Reference is made to Patent Specifications GB 2339900 (and corresponding PCT specification WO 00/05569), GB 2339901, and GB 23515555, whose disclosures are herein incorporated by reference, which describe an epifluorescence imaging system designed to measure the flourescence emitted from the bottom of an array of samples when they are irradiated from beneath by excitation light. FIG. 1, taken from these Applications, shows the use of an array of typically 8×12 trifurcated fibre optic bundles arrayed in a presentation plate on which the sample plate is placed. One sub-set of fibres within a bundle is used to bring in the excitation light, and two other sub-sets of fibres in each bundle collect emitted fluorescent light into two separate filter channels to enable simultaneous measurement of dual wavelengths. After the filters the light is transmitted through single fibres, 2×96 of them, to a fibre optic input face of a CCD camera. The arrangement of optical fibre bundles at the filters is shown in FIG. 2, and of the optical fibres at the input to the CCD camera is show in FIG. 3. FIG. 4 shows how the different categories of fibres are arranged in a hexagonal pattern within a bundle.
Typically an image can be taken every second, and repeated at approximately one-second intervals.
This system has proved to be an efficient, highly sensitive measurer of fluorescence in dual wavelengths, and the ability to measure dual wavelengths simultaneously is of great value for certain assays, such as FRET assays, where a change in the ratio of the signal strengths in the two wavelengths is an indicator of chemical binding or some other attribute of the assay.
This 96-channel system can be used to measure 96-well microtitre plates, or by stepping the microtitre plate over the presentation plate, larger assay presentations such as 384, 864, 1536, 3465 . . . , well plates (i.e. having and n2*96 pattern, where n is an integer).
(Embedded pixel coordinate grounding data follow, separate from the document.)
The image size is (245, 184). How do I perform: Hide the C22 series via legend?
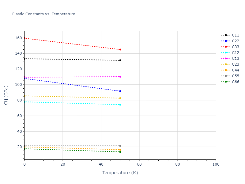click(x=235, y=41)
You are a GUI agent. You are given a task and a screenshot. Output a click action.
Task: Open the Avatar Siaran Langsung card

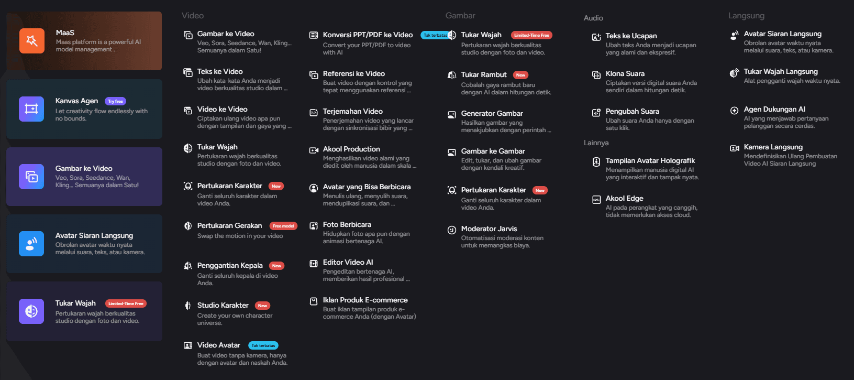tap(84, 244)
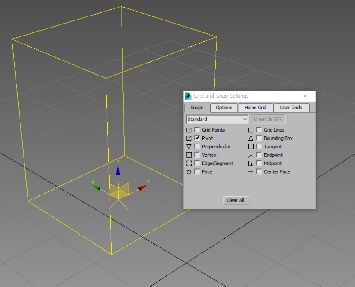
Task: Click the blue Z axis arrow gizmo
Action: pyautogui.click(x=118, y=171)

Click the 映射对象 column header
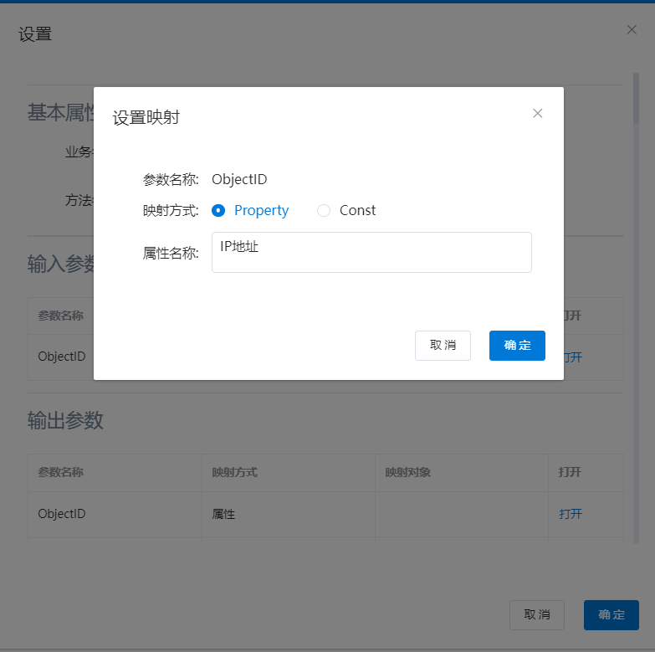407,472

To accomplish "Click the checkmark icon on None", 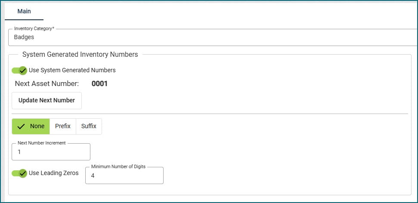I will (21, 126).
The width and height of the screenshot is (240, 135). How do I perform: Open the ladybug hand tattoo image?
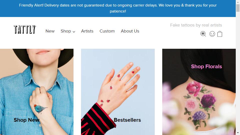pyautogui.click(x=118, y=92)
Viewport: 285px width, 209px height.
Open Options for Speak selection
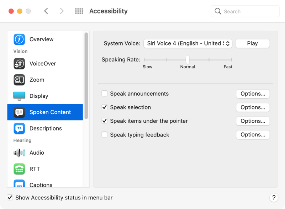[x=253, y=107]
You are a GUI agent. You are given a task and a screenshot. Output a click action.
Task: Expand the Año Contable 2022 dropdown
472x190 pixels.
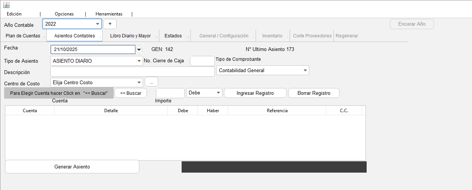click(x=98, y=24)
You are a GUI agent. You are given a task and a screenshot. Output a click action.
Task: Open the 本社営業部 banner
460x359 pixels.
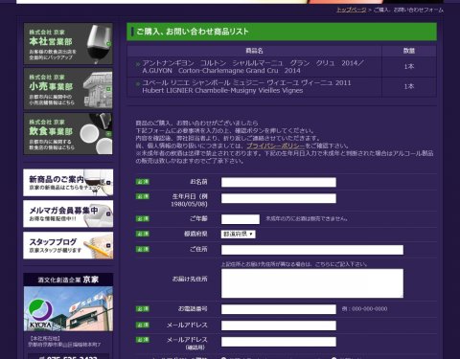[x=68, y=44]
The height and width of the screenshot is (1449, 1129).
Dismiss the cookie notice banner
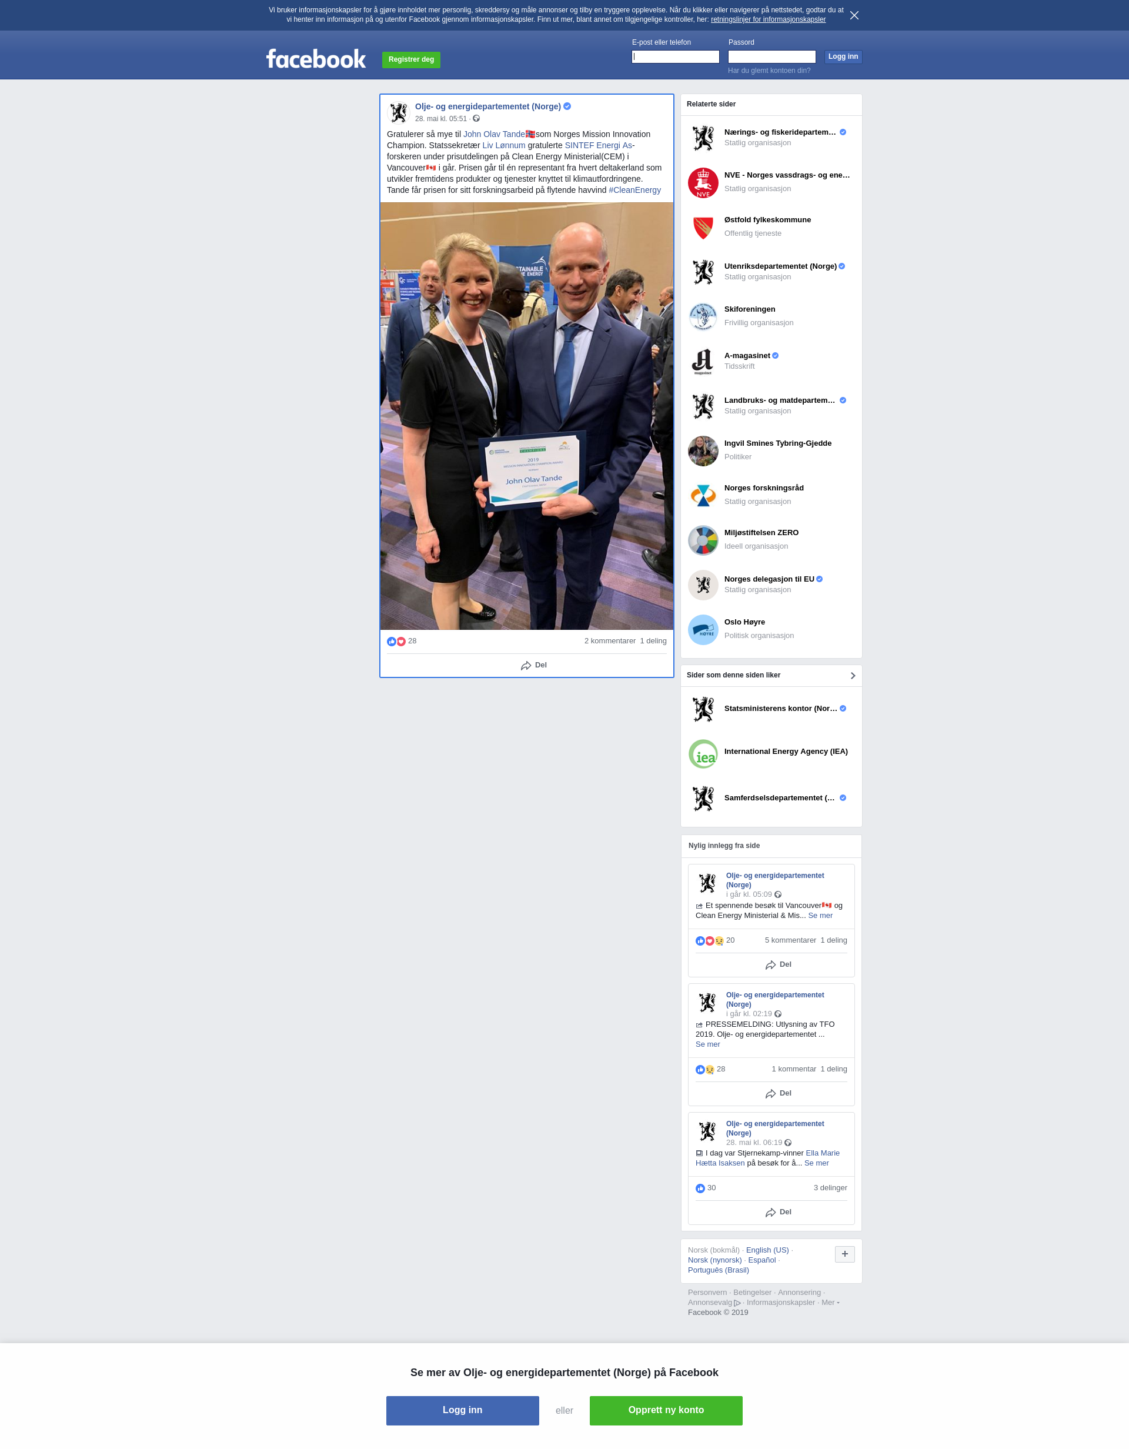tap(854, 15)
This system is not optimised for the measurement of luminescence for which no excitation is needed, and in which a sample emits light by virtue of a chemical reaction occurring when reagents are interacting in the sample well.
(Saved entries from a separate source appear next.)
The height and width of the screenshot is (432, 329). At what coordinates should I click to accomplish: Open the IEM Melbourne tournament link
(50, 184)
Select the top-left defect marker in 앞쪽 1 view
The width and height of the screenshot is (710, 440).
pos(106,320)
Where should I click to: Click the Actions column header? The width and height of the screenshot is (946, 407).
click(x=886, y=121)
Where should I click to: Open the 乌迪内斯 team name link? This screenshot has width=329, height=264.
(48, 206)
Thus, for fluorescence, the fibre bundle is stood off below the well since light has to illuminate the sample evenly and receive fluorescence light with uniform efficiency from all parts of the well. This still applies even if the sample is a cellular layer on the base of the well.
Therefore although this epi-fluorescence system can be used to measure luminescence, it is not optimal, and is generally sensitive enough only for the brightest types of samples and assays. Examples of such assays include detection using luciferase enzyme; calcium detection, for example in cells, linked to the enzyme aequorin, which produces a flash of light during the reaction; and alkaline phosphatase linked assays using enhanced chemiluminescence substrates.